Back towards the beginning of May, a friend I CrossFit with, knowing I’m in the process of launching my own personal training business, asked if she could tell me about the clean eating program that got her on the road to health and feeling better, something I may be able to share with clients. I have to say, even with my nursing background, when it comes to nutrition and how to guide someone into making the best decisions for weight loss, I just feel overwhelmed. Anyone else feel like that? There’s so much seemingly contradictory information out there. And here’s the thing: nutrition is THE most important part of weight loss. Exercise all you want, but you can’t out exercise a bad diet.
On top of that, I found myself stuck in a bit of a food rut. Terrified of gaining weight again, I’d basically been eating the same foods I’d eaten during my weight loss process. But having gained a few pounds in the last 6 months, I found that even following that routine, my weight wasn’t budging.
So I said, “Sure. I’d love to learn about that.”
Now, my friend is an Arbonne consultant and the program recommends using Arbonne supplements. But before you tune me out, let me just say, regardless of your feelings about Arbonne, supplementation, and the like, what I learned about clean eating was worth the money for the starter kit. And no, this is not a post about Arbonne. I just want to tell you about my adventure into clean eating.
So the challenge consists of 30 days of no sugar, no dairy, no peanuts, no wheat, gluten or soy. And the only fruit I was supposed to eat was green apples and berries. Yeah. When I looked at that, I asked myself the same question I heard from a gazillion people who heard what I was doing: “What do you eat?”
I mean seriously, what was I going to eat? I usually had yogurt and peanut butter every day. Seriously, every day. And I often ate whole wheat tortillas and bananas. Would I be able to run without a banana to fuel me? And no chocolate covered almonds? I could almost feel myself twitching at the thought. But I was also intrigued. Could one eat tasty food that eliminated so many products?
In a word, YES! If you think about it, really all the program did was eliminate highly processed foods. The basis of clean eating is eating foods that are as close to the way God created them as possible–cage free eggs, grass-fed beef, organic fruits and vegetables, brown rice, nuts (aside from peanuts). It emphasizes the quality of the food.
And the idea behind eliminating certain foods is to help identify how your body reacts to them. The program is commonly referred to as a “detox”. Now, I tend to think that if your liver and kidneys are in good working order, the body naturally detoxifies itself, but I was intrigued by the idea that some of these highly processed foods may be affecting me without my knowledge. I wondered what would happen if I eliminated them.

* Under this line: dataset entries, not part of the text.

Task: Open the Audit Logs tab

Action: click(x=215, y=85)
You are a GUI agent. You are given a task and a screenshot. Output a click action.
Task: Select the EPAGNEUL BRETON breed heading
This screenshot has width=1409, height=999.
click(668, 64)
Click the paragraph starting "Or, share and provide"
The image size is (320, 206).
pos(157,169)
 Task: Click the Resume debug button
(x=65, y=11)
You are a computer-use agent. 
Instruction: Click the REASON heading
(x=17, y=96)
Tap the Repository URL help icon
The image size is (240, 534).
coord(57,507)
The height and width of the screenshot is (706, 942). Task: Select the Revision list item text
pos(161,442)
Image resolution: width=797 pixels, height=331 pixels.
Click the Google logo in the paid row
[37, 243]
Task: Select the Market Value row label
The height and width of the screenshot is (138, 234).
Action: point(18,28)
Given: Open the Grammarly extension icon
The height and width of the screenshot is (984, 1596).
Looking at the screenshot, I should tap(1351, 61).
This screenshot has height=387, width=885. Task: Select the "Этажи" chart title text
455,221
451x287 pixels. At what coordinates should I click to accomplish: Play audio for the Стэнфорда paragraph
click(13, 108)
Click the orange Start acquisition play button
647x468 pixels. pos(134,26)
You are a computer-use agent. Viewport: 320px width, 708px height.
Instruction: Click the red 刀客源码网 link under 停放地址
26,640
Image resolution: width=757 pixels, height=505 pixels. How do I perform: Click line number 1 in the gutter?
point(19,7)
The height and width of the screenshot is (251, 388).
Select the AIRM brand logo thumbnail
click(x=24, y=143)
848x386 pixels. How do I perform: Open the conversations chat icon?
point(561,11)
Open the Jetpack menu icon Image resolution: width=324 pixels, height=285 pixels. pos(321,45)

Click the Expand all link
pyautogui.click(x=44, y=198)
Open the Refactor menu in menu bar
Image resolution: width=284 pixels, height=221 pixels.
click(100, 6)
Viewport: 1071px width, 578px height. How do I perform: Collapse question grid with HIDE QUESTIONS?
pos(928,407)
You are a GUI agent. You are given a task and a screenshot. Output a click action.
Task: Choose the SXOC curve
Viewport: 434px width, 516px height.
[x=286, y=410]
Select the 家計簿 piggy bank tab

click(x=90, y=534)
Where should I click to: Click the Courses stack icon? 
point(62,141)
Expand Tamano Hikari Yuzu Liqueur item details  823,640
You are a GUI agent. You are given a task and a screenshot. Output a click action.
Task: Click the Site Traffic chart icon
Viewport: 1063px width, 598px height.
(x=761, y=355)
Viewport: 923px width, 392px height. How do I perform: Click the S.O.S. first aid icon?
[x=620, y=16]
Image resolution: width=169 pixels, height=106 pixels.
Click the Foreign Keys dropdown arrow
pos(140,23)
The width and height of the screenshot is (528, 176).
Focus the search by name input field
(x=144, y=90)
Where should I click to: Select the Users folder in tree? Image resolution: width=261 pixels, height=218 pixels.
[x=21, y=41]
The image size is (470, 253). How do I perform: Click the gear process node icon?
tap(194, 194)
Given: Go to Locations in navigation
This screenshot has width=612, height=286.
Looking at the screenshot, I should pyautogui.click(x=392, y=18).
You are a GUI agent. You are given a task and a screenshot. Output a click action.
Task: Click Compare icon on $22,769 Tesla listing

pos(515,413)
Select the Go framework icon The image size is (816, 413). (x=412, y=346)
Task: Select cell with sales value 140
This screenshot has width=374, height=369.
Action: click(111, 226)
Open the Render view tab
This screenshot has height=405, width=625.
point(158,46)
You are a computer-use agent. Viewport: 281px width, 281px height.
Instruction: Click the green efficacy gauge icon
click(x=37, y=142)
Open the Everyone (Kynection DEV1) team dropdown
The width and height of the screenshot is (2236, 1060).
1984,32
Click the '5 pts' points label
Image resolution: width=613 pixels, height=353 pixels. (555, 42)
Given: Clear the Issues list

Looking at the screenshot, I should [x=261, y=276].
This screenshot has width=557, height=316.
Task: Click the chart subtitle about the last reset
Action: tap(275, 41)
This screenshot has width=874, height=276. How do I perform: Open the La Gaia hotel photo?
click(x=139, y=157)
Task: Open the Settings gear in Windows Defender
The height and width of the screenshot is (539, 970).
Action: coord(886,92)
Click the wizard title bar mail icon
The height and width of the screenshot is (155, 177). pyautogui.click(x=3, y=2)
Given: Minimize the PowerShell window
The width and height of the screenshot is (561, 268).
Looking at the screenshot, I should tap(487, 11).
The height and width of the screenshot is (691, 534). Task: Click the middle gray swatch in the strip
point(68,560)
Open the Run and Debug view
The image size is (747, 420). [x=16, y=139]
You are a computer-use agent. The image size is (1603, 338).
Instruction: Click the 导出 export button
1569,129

Thankfully, the program provided recipes. So I would pick one or two dishes to make for the week, buy the groceries for those meals, and choose one day to meal prep (which usually took about 1 hour). These are some of the things I ate:
And these are just SOME of my meals! I learned about cooking with fresh herbs, combining spices to make the most delicious flavorings for salmon and chicken, the wonder of fresh lemons and limes. I discovered a whole new way of cooking!
But the bottom line, as I’m sure you’re dying to know, did I lose weight?
Let me tell you what the challenge did for me:
- I lost 4.4 pounds. It doesn’t sound like much, but at my size losing anything over about a half pound per week is a LOT of weight. And I lost a little over a pound a week without trying. I ate good food, and I ate when I was hungry and until I was full.
- I lost an inch around my waist at my bellybutton, 4 inches (I know! Couldn’t believe it!) around my lower belly where that stubborn fat roll just wouldn’t budge, and an inch off my hips.
- I went from having nearly daily headaches requiring some kind of pain aid to 2 headaches in the entire 4 weeks.
- I lost that sluggish feeling that I thought was just normal for a night shift worker. I still feel tired frequently because my sleep schedule is totally out of whack, but even when I’m tired I don’t have that brain fog going on. Anyone know what I mean? And I’m finding I have more energy overnight at work.
- Nearly all my sugar cravings are gone. I thought I would have a hard time with giving up sugar, but I felt so satisfied with the food I was eating, I didn’t really miss it. A couple of times I had a rather strong chocolate craving, but I felt way more in control and was able to resist the temptation.
So now the challenge is over, and I have to decide what to do. Will I incorporate those eliminated foods back in or not? There’s a part of me that doesn’t want to because I feel amazing, but I also want to be able to eat with my friends and not stress out about what I’m eating. I think I’ll probably wind up doing what most people do after the challenge–follow clean eating habits at least 80% of the time.
I’m excited to continue to incorporate this new way of eating/cooking into my life! I’m experimenting with baking with almond and coconut flour, and I can’t wait to try arrowroot. I’m also anxious to pull out my favorite recipes and see how I can “clean” them up. Eating has become an adventure, and I’m loving the ride!
Talk to me:
What makes eating healthy hard for you?
What are you eating these days?
What’s your thought on clean eating?